Is Georgia State a safe campus? This is a question that has been asked so many times, I’m sure you’re tired of hearing it. But here we are again, another crime on campus, another bullshit “we’re doing everything we can” type of answer. The problem is the same as it has always been. The Georgia State campus is located in the middle of downtown, so that means we get crime that a traditional college located in the suburbs or a rural area of town might not get just based on population and accessibility.
But when will our university police get a grip on the rampant crime that’s so long plagued Atlanta’s urban wilderness. I’m sure the GSU Police Department does everything in its power to prevent downtown crime from leaking into campus, but too often it seems like they only act after it has already happened, not stop it from happening in the first place.
The Georgia State University Police Department has our phone number. Their lines have been trilling from news media ever since last Thursday, when a gun toter allegedly robbed a Georgia State student of his phone and laptop. The fact that we aren’t safe in the library on a thursday morning is unacceptable.
The university’s student body president, Sebastian Parra, told The Signal last week that the firearm scare has the Panther Family on edge. So he’s been chatting with GSUPD’s crime prevention specialist, Sgt. Sharon Ware, to hone in on the source of the drama.
We’ve badgered Ware’s office on a slew of issues, from safety spending to parking deck delinquency. We’ve interrogated good cops, bad cops and every measure of law enforcement in between. We even called them out for overlooking key evidence in a theft case a few months back.

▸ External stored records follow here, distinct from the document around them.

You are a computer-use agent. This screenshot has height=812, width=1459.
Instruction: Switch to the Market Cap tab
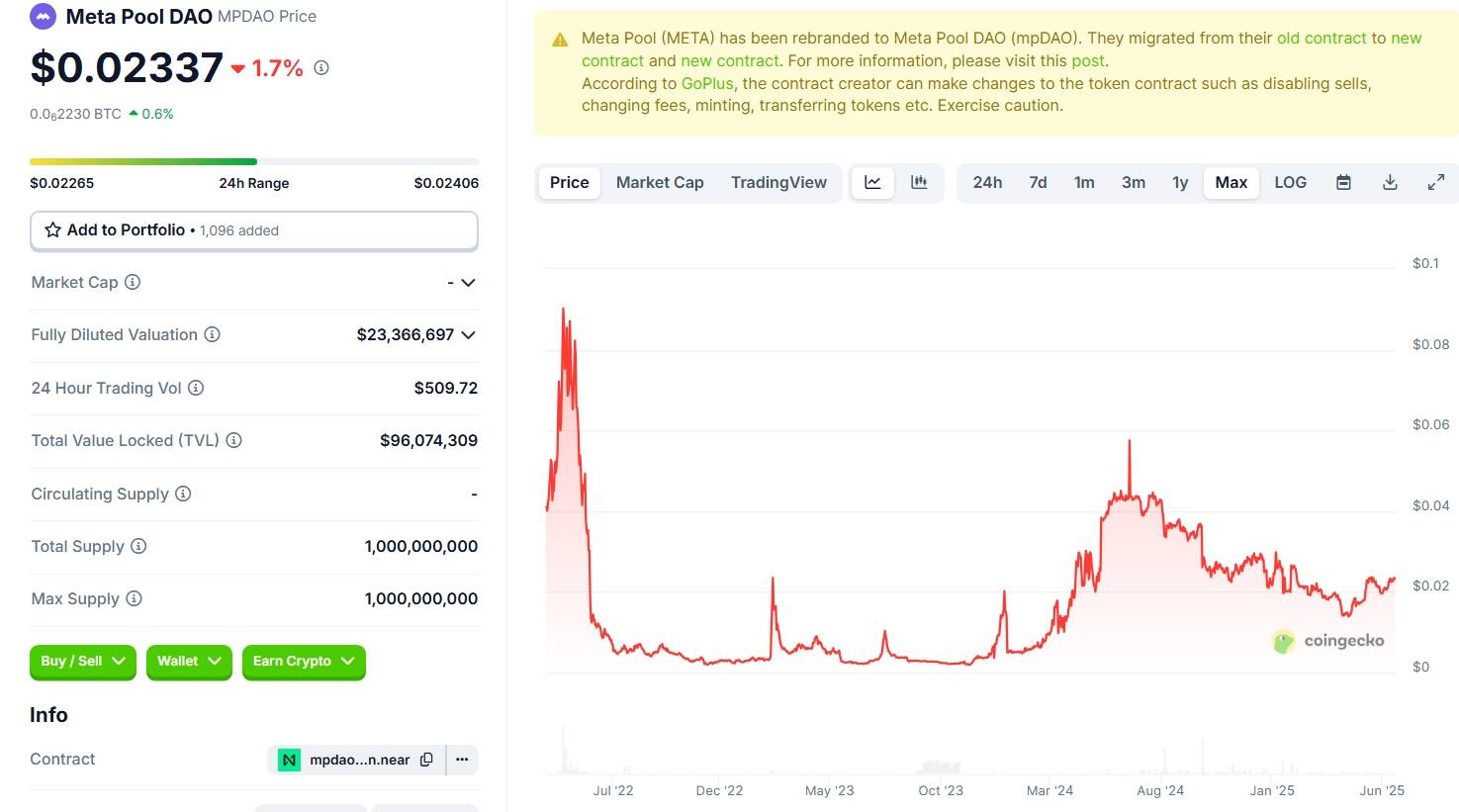[659, 182]
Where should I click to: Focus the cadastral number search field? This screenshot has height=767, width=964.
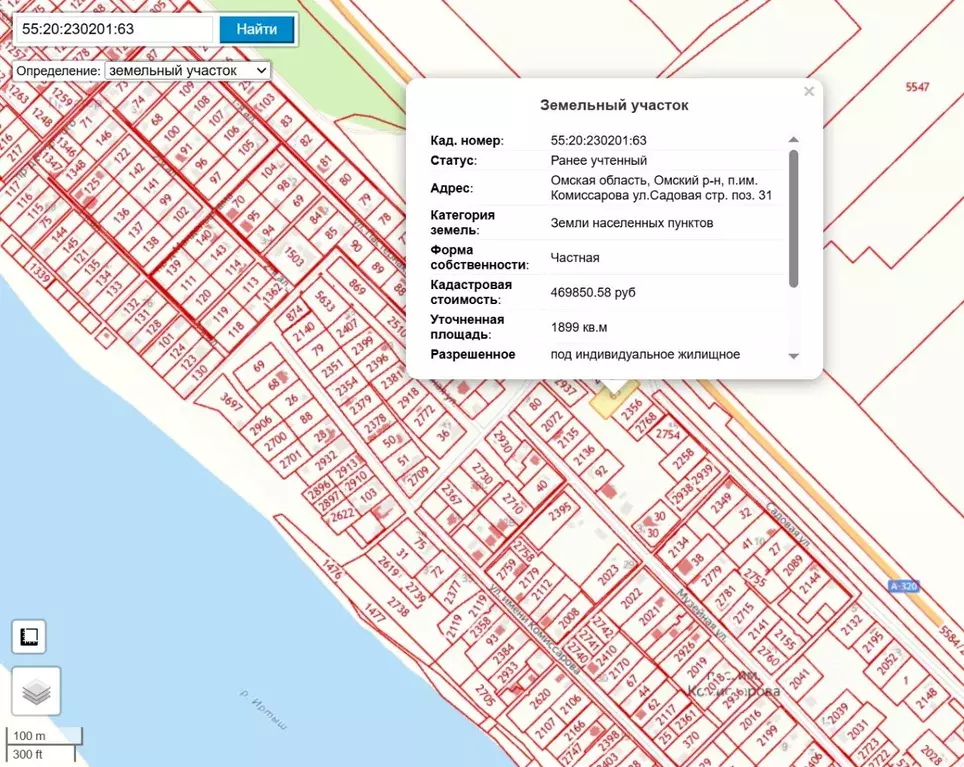coord(114,29)

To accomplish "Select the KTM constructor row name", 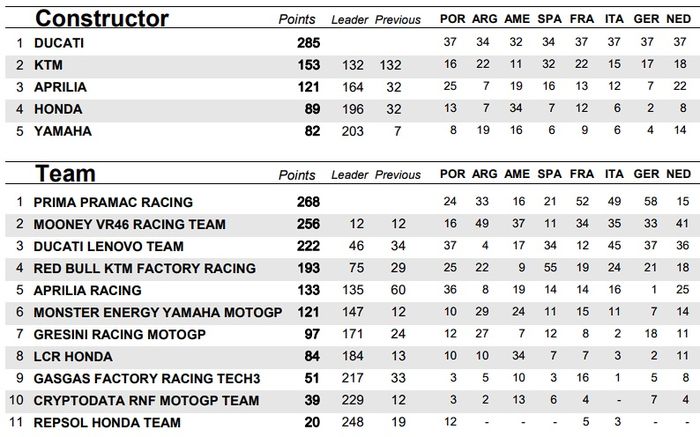I will [49, 65].
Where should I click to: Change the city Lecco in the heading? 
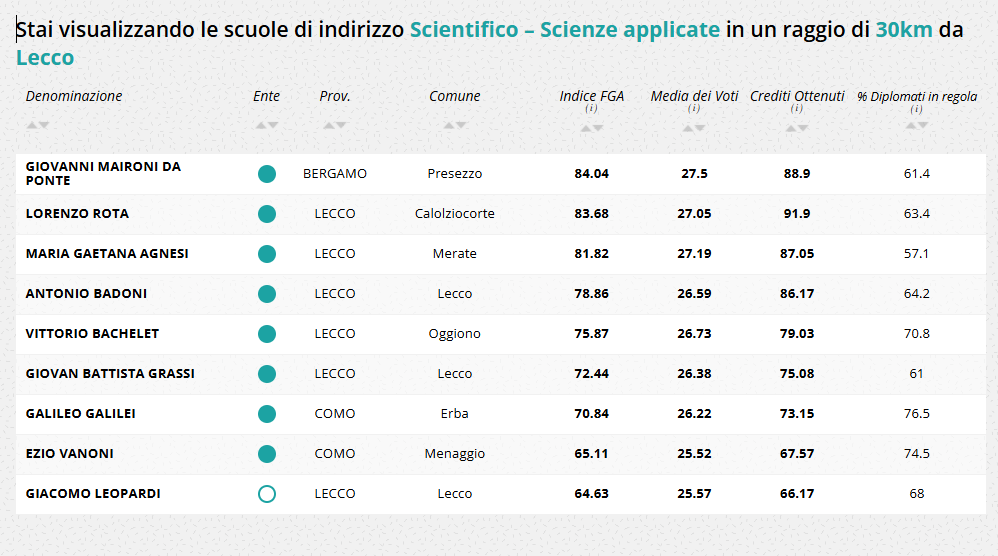45,58
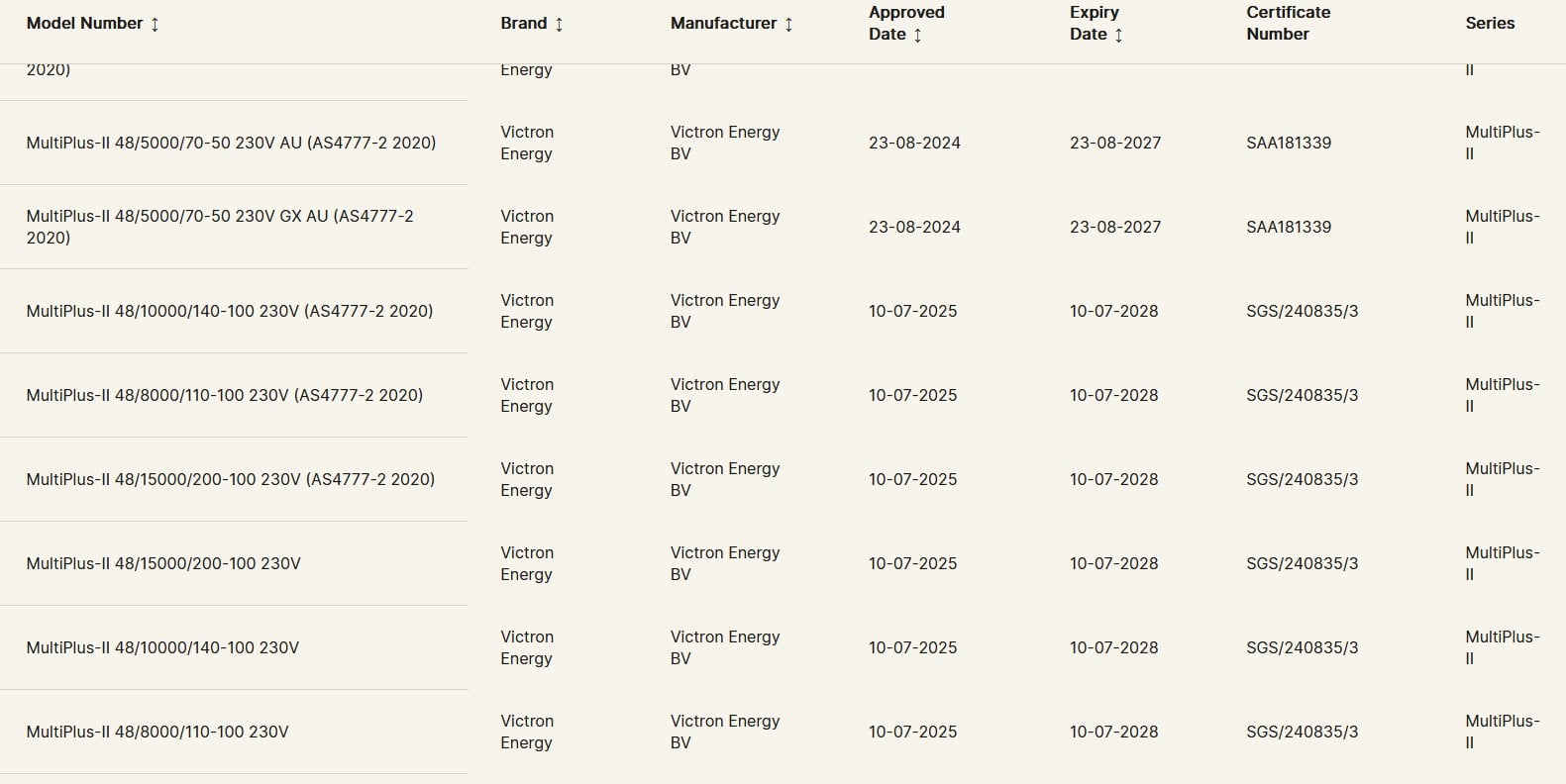The width and height of the screenshot is (1566, 784).
Task: Click the Series column header
Action: (x=1490, y=23)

So are we staring down the barrel of our university’s security safeguard blunders? Or has this fervor for news of gun violence oversaturated our student body’s conscious to the brink of fear? A myriad of local news media armed headlines with words such as “gunpoint,” “armed,” or “firearm.”
However, suspicion of the alleged perp’s weaponry stems only from the victim of the Jan 14 robbery. So do we need metal detectors — as Parra and Ware have brainstormed — at the library’s entrances? What the hell are those big gates we have to cross through? And how did Thursday’s suspect check in and out of the library? Hopping turnstiles?